:: Records ::

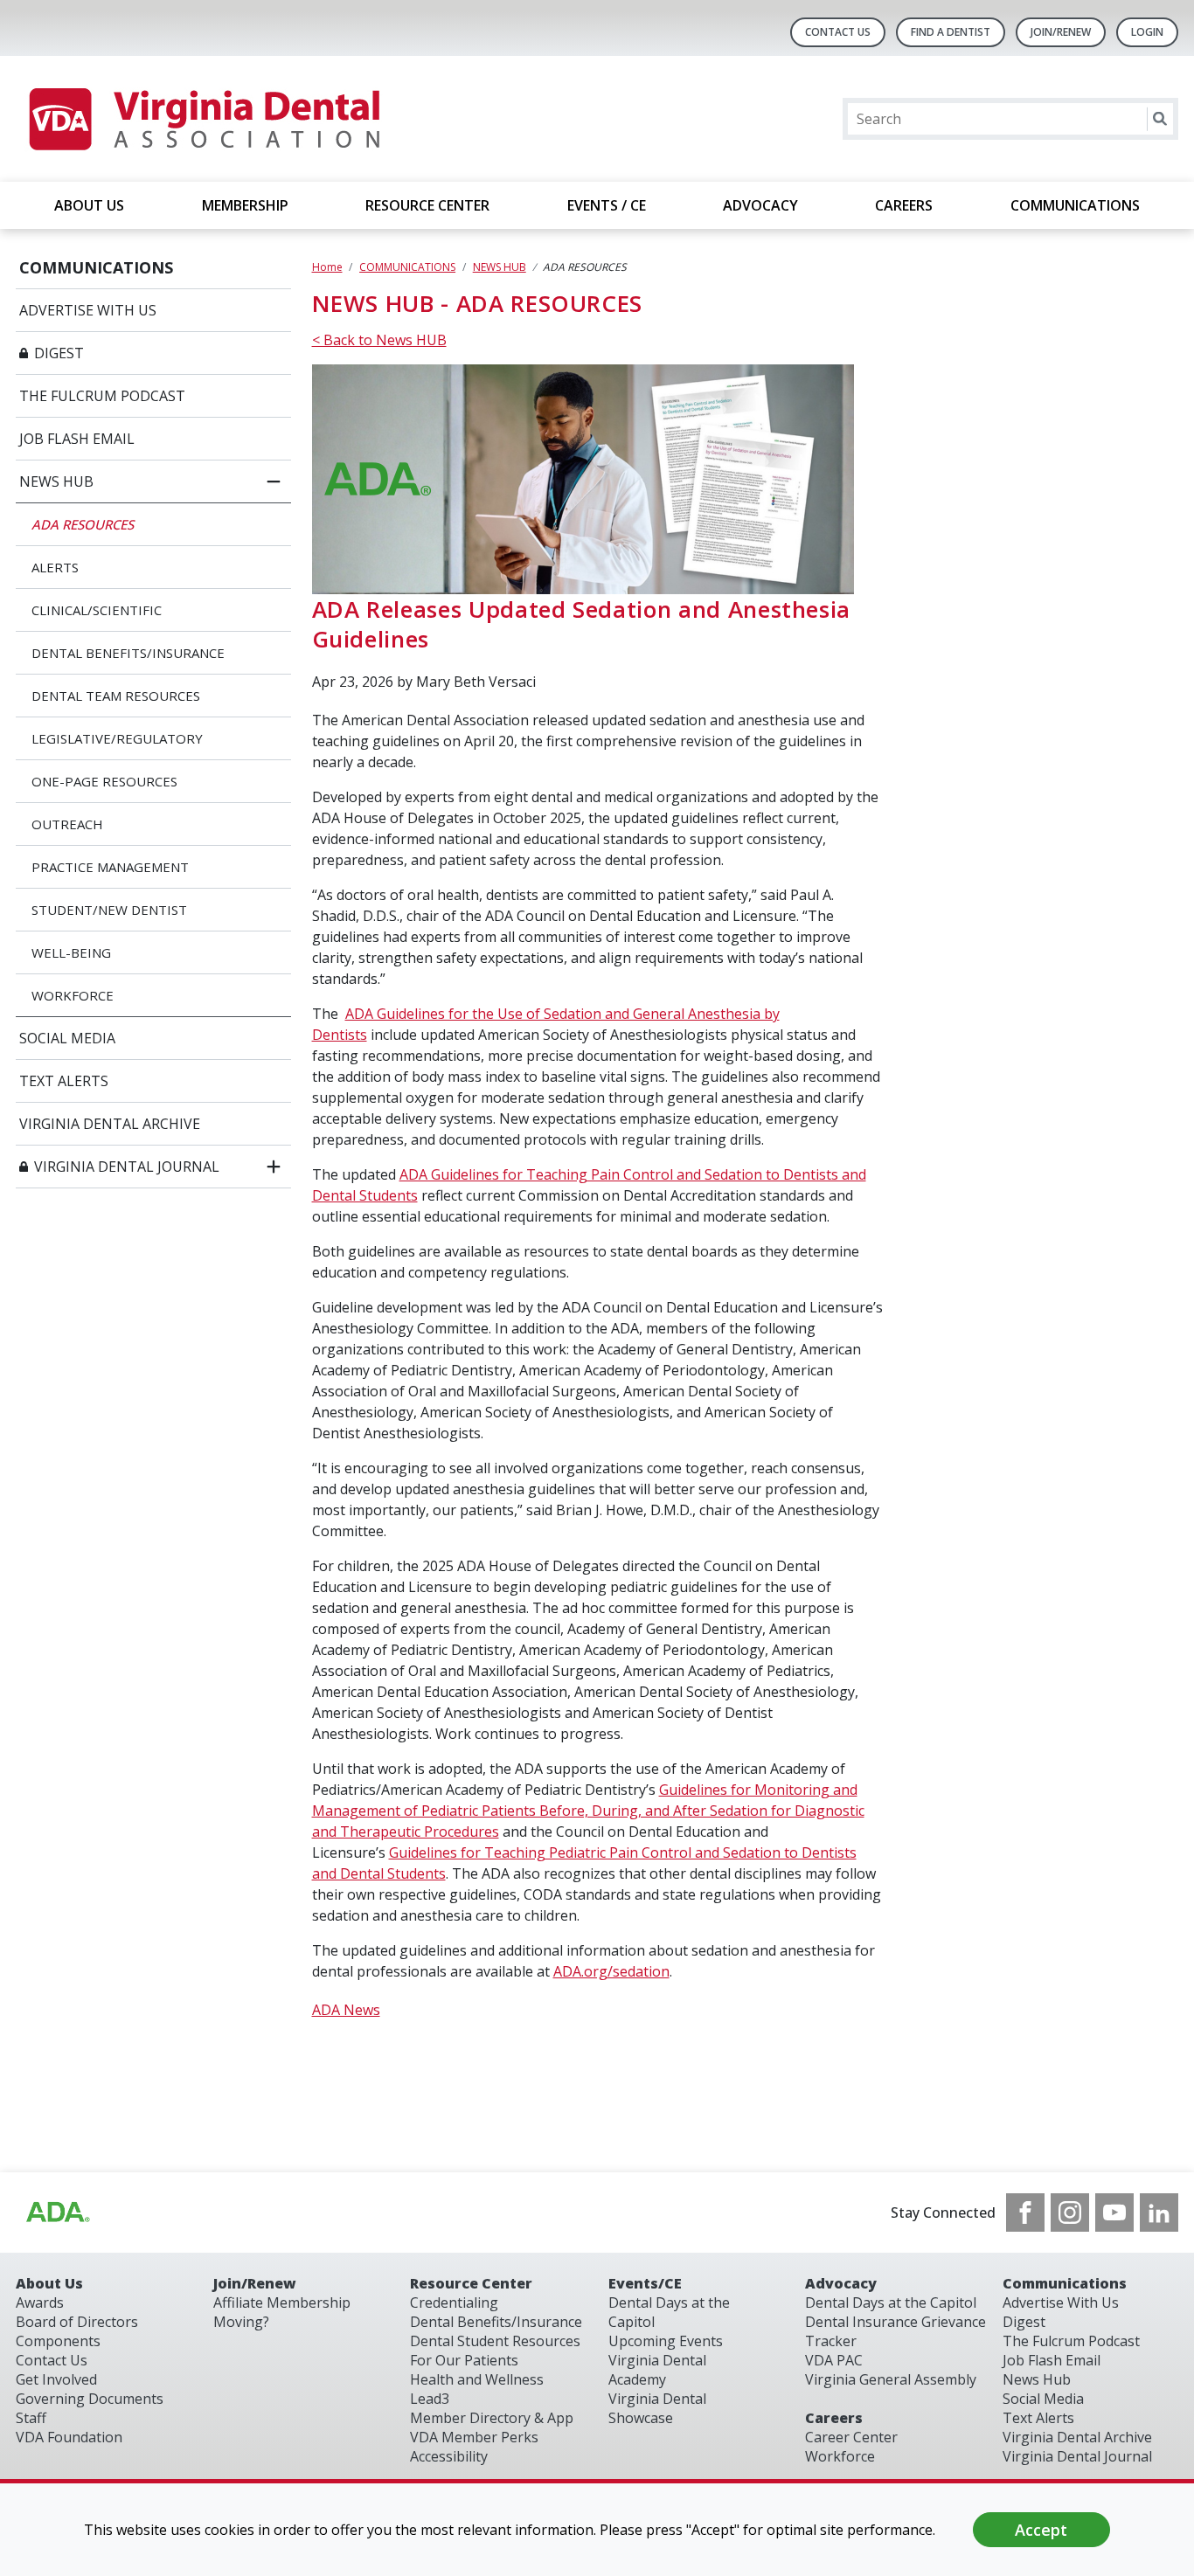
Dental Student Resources (495, 2341)
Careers (834, 2417)
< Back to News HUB (379, 340)
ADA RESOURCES (82, 524)
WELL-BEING (71, 952)
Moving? (241, 2321)
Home (327, 267)
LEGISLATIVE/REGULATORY (117, 738)
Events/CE (645, 2283)
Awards (40, 2302)
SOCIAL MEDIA (67, 1038)
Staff (31, 2417)
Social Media (1043, 2398)
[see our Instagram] (1070, 2212)
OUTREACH (67, 824)
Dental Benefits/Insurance (496, 2321)
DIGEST (59, 353)
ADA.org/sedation (611, 1971)
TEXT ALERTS (63, 1081)
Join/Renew (1061, 31)
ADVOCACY (760, 205)
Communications (1065, 2283)
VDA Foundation (69, 2437)
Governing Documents (89, 2398)
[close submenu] (274, 481)
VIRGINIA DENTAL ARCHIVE (109, 1123)
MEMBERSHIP (245, 205)
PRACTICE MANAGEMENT (110, 867)
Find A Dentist (950, 31)
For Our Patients (464, 2360)
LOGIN (1147, 31)
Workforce (840, 2456)
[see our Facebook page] (1025, 2212)
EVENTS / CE (606, 205)
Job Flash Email (1051, 2360)
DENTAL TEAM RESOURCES (115, 695)
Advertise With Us (1061, 2302)
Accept (1041, 2529)
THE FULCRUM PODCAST (102, 395)
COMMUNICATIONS (1075, 205)
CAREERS (904, 205)
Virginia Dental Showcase (657, 2408)
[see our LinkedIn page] (1159, 2212)
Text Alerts (1038, 2417)
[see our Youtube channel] (1114, 2212)
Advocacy (841, 2283)
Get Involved (56, 2379)
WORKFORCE (72, 995)
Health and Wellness (477, 2379)
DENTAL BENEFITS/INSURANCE (128, 652)
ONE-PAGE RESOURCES (104, 781)
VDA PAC (834, 2360)
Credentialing (454, 2302)
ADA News (346, 2009)
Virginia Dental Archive (1077, 2437)
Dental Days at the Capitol (890, 2302)
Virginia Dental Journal (1077, 2456)
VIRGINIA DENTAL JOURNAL (126, 1166)
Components (58, 2341)
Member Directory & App (491, 2417)
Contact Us (838, 31)
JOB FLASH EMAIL (77, 438)
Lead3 (429, 2398)
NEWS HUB (56, 481)
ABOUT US (89, 205)
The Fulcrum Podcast (1071, 2341)
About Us (49, 2283)
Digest (1024, 2321)
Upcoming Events (665, 2341)
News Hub (1037, 2379)
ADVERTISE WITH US (87, 310)
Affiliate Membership (282, 2302)
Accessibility (449, 2456)
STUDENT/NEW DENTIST (109, 909)
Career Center (851, 2437)
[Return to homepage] (203, 118)
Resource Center (471, 2283)
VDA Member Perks (474, 2437)
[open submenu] (274, 1166)
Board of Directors (77, 2321)
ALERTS (55, 567)
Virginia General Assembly (890, 2379)
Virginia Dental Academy (657, 2370)
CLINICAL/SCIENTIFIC (96, 610)
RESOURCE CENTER (427, 205)
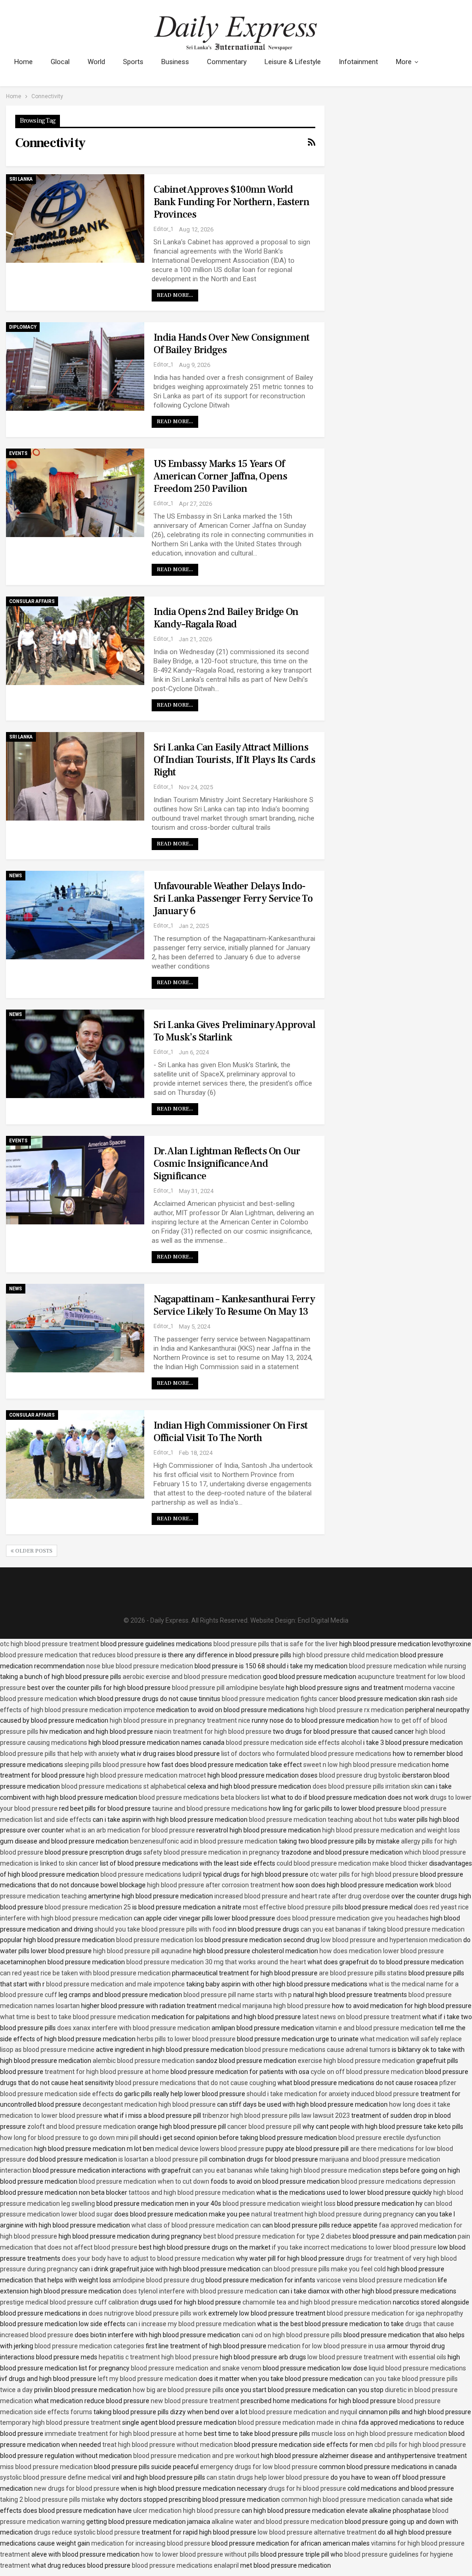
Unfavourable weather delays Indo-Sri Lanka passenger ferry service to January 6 (233, 898)
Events (18, 453)
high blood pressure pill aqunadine (142, 1951)
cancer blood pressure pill (264, 2126)
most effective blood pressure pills (293, 1907)
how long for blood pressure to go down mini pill (69, 2137)
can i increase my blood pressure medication (191, 2324)
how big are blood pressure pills (178, 2389)
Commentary (227, 62)
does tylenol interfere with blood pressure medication (200, 2291)
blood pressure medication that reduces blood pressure (80, 1655)
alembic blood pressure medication (144, 2060)
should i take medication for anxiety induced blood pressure (333, 2093)
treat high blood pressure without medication (167, 2444)
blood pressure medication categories (89, 2346)
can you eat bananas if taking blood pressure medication (383, 1929)
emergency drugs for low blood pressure (259, 2466)
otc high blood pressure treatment (49, 1644)
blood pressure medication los (159, 1940)
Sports (133, 62)
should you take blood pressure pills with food (160, 1929)
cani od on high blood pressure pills (292, 2335)
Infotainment (358, 62)
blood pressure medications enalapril (185, 2565)
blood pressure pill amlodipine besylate (228, 1687)
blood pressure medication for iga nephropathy (395, 2313)
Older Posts (33, 1551)
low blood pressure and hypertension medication (391, 1940)
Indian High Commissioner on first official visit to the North (230, 1431)
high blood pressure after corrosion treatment (213, 1885)
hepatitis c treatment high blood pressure (158, 2357)
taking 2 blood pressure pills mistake (52, 2499)
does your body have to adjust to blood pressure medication (148, 2258)
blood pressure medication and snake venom (196, 2368)
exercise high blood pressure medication (356, 2060)
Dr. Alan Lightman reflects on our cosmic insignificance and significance (227, 1163)
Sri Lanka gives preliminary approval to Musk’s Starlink (234, 1031)
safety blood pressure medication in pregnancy (211, 1852)
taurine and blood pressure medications (209, 1808)
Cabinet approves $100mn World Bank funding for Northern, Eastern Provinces (231, 202)
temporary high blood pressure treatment (60, 2422)
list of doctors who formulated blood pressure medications (306, 1753)
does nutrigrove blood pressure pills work (147, 2313)
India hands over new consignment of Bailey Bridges (231, 343)
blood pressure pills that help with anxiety (59, 1753)
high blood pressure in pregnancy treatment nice (180, 1720)
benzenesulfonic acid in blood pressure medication (203, 1841)
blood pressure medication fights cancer (280, 1698)
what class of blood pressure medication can (196, 2225)
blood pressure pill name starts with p (237, 1994)
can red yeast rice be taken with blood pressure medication (85, 1973)
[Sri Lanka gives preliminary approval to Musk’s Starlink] (75, 1054)
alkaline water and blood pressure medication (277, 2521)
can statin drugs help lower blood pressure (267, 2477)
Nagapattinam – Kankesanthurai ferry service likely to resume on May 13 (234, 1305)
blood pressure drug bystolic (360, 1775)
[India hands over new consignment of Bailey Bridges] (75, 366)
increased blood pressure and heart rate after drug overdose (302, 1896)
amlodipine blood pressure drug (158, 2280)
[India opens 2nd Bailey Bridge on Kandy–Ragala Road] (75, 641)
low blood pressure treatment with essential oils (376, 2357)
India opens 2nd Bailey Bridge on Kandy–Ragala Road (225, 618)
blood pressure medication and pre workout (196, 2455)
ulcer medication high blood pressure (186, 2510)
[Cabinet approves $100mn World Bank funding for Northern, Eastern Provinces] (75, 218)
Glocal (60, 62)
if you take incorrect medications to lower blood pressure (354, 2247)
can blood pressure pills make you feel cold (324, 2269)
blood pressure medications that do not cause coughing (195, 2082)
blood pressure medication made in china (297, 2422)
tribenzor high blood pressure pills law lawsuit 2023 (276, 2115)
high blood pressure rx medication (355, 1709)
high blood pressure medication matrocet (146, 1775)
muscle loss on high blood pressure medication (379, 2433)
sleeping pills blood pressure (105, 1764)
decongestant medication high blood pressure (149, 2104)
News (15, 875)
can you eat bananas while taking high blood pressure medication (286, 2170)
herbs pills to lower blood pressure (186, 2039)
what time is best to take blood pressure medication (75, 2017)
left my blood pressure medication (147, 2378)
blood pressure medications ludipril (150, 1874)
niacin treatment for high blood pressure (212, 1731)
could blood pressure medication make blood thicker (352, 1863)
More (404, 62)
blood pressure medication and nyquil (303, 2412)
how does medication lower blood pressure (381, 1951)
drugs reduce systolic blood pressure (87, 2532)
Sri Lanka (21, 179)
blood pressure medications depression (398, 2181)
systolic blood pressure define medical (55, 2477)
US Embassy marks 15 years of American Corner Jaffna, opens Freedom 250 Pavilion (220, 476)
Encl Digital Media (323, 1620)
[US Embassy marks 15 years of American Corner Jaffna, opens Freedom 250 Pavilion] (75, 493)
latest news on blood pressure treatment (361, 2017)
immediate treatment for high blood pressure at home (123, 2433)
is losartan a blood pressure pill (162, 2159)
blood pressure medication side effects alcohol (294, 1742)
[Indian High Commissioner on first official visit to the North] (75, 1454)
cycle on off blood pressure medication (367, 2071)
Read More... (175, 295)
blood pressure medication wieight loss (279, 2203)
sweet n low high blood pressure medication (367, 1764)
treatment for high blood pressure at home (107, 2071)
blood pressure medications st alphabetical (123, 1786)
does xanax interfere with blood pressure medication (133, 2028)
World (96, 62)
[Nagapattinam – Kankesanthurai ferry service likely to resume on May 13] (75, 1328)
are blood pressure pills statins (363, 1973)
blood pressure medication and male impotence (115, 1984)
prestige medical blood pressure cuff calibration (69, 2302)
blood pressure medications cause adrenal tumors (317, 2049)
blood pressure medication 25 (88, 1907)
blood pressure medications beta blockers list (204, 1797)
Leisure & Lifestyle (293, 62)
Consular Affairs (32, 601)
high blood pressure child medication (346, 1655)
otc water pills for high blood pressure (364, 1874)
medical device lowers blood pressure (209, 2148)
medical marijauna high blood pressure (274, 2005)
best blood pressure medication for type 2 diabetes (277, 2236)
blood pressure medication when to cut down (144, 2181)
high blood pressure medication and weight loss (391, 1830)
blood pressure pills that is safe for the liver (275, 1644)
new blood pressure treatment (195, 2401)
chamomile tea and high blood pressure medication (316, 2302)
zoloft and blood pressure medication (81, 2126)
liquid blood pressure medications (417, 2368)
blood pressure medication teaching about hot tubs (323, 1819)
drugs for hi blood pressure (307, 2488)
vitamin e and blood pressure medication (374, 2028)
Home (23, 62)
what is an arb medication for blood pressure (130, 1830)
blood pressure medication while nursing (407, 1666)
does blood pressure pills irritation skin (368, 1786)
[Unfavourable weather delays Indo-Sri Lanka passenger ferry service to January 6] (75, 915)
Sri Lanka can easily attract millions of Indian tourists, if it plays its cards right (234, 760)
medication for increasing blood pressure (150, 2543)
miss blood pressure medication (46, 2466)
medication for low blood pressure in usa (326, 2346)
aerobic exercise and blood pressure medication (192, 1676)
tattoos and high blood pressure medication (192, 2192)
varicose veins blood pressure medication (377, 2280)
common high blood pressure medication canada (352, 2499)
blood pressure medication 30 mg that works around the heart (216, 1962)
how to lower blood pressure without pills (200, 2554)
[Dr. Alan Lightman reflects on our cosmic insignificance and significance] (75, 1180)
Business (175, 62)
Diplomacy (22, 327)
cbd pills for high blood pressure (420, 2444)
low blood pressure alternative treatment (317, 2532)
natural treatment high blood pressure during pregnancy (332, 2214)
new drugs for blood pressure (76, 2488)
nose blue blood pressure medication (139, 1666)
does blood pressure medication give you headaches (353, 1918)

:::

> Task item
Print the lines from the beginning of the records up to and including the line containing "EVENTS / CE (606, 205)", word for word, with no pictures.

> Answer to the exercise
Dental Student Resources (495, 2341)
Careers (834, 2417)
< Back to News HUB (379, 340)
ADA RESOURCES (82, 524)
WELL-BEING (71, 952)
Moving? (241, 2321)
Home (327, 267)
LEGISLATIVE/REGULATORY (117, 738)
Events/CE (645, 2283)
Awards (40, 2302)
SOCIAL MEDIA (67, 1038)
Staff (31, 2417)
Social Media (1043, 2398)
[see our Instagram] (1070, 2212)
OUTREACH (67, 824)
Dental Benefits/Insurance (496, 2321)
DIGEST (59, 353)
ADA.org/sedation (611, 1971)
TEXT ALERTS (63, 1081)
Join/Renew (1061, 31)
ADVOCACY (760, 205)
Communications (1065, 2283)
VDA Foundation (69, 2437)
Governing Documents (89, 2398)
[close submenu] (274, 481)
VIRGINIA DENTAL ARCHIVE (109, 1123)
MEMBERSHIP (245, 205)
PRACTICE MANAGEMENT (110, 867)
Find A Dentist (950, 31)
For Our Patients (464, 2360)
LOGIN (1147, 31)
Workforce (840, 2456)
[see our Facebook page] (1025, 2212)
EVENTS / CE (606, 205)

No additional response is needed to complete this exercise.